Just read the requirements for access to the station and the only way for Non-DOD, goverment contractors (aboard NAS), St Marys or Local Navy League is to have a person in this category sponsor you on the base. They would have to inform the Pass Office/Station 72 Hours in advance (unaccompanied) or be your escort day of arrival. So, it looks as if you are a civy then no access buddy. Being prior military doesn't count unless you're a retiree or part-timer. Maybe I'll get my brother to call from Georgia and be my sponsor. LOL :barf:


----------



## Wrong Way (May 29, 2003)

Thanks for clearing that up Huntsman. Had my hopes up too, bummer


----------



## FL FISHERMAN (Sep 30, 2002)

That is probably how they do it there in the Navy. My experience I state is from the Army. That really sux on how they have it run but you know how 9/11 changed everything.  Like I said before I am willing to take anyone with me when I head down there again.

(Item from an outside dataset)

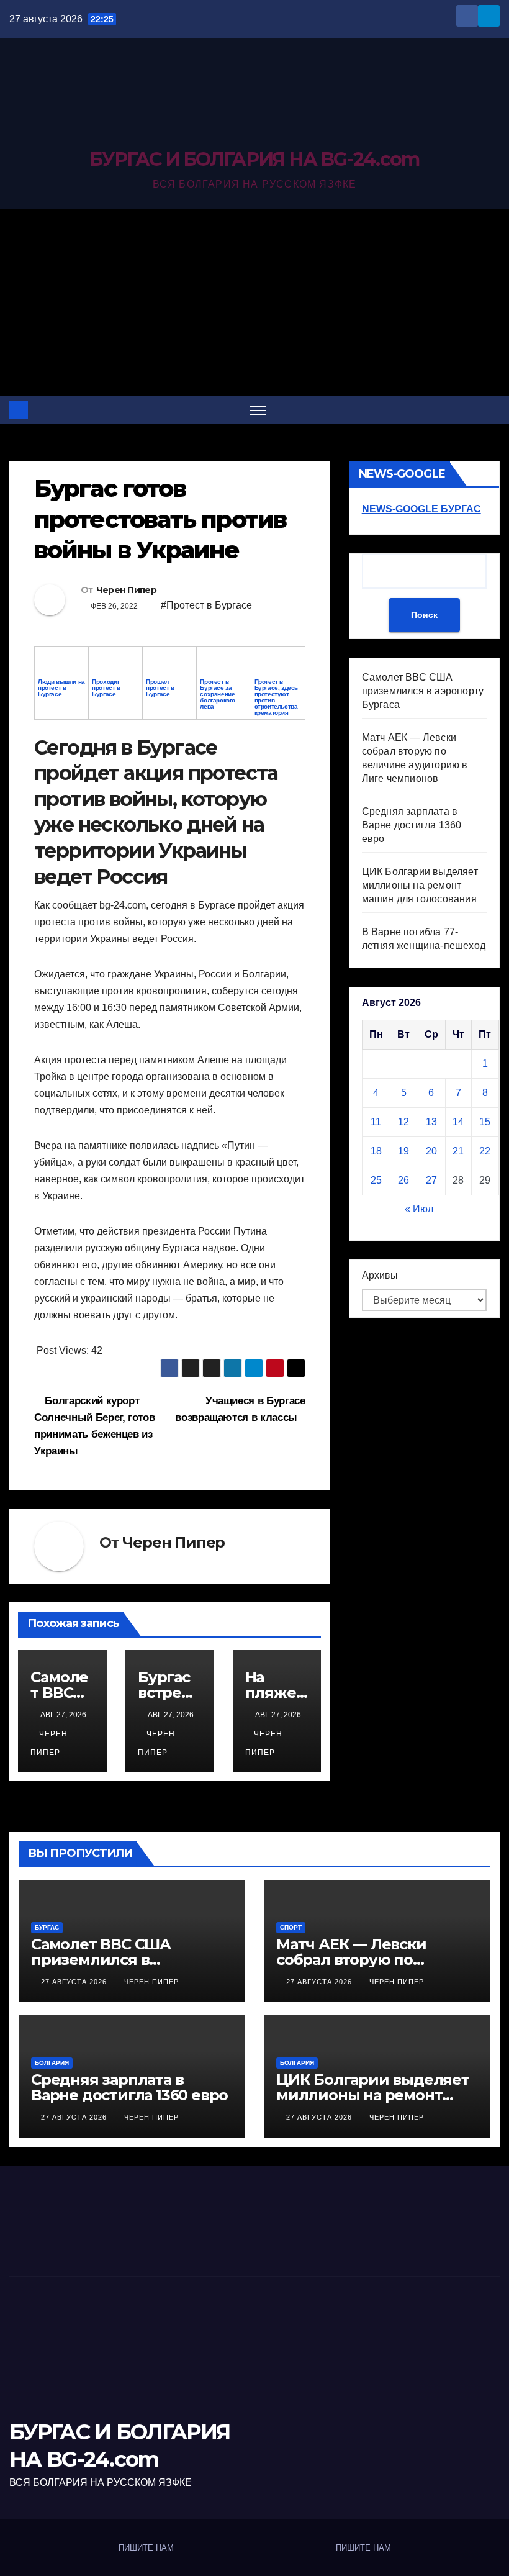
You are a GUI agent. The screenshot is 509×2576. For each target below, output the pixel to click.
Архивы (380, 1275)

I will post and let ya know.


----------



## Huntsman (Mar 6, 2003)

FL, I don't think there is any differnce in Army, Navy, ...etc. All bases have pretty much restricted their access to non-DOD affiliated personnel. The same goes for Ft. Belvoir (hunting), Ft. Eustis (hunt/fish), Ft Monroe (fishing).. and I could go on with my listing. They not only have to protect and serve this country but also themselves. I don't have any issues with how they are operating, but would like to be able on occasion to enjoy some of their recreational facilities. But that's neither here nor there. All I can say is keep up the good work no matter how ridiculous the cause.


----------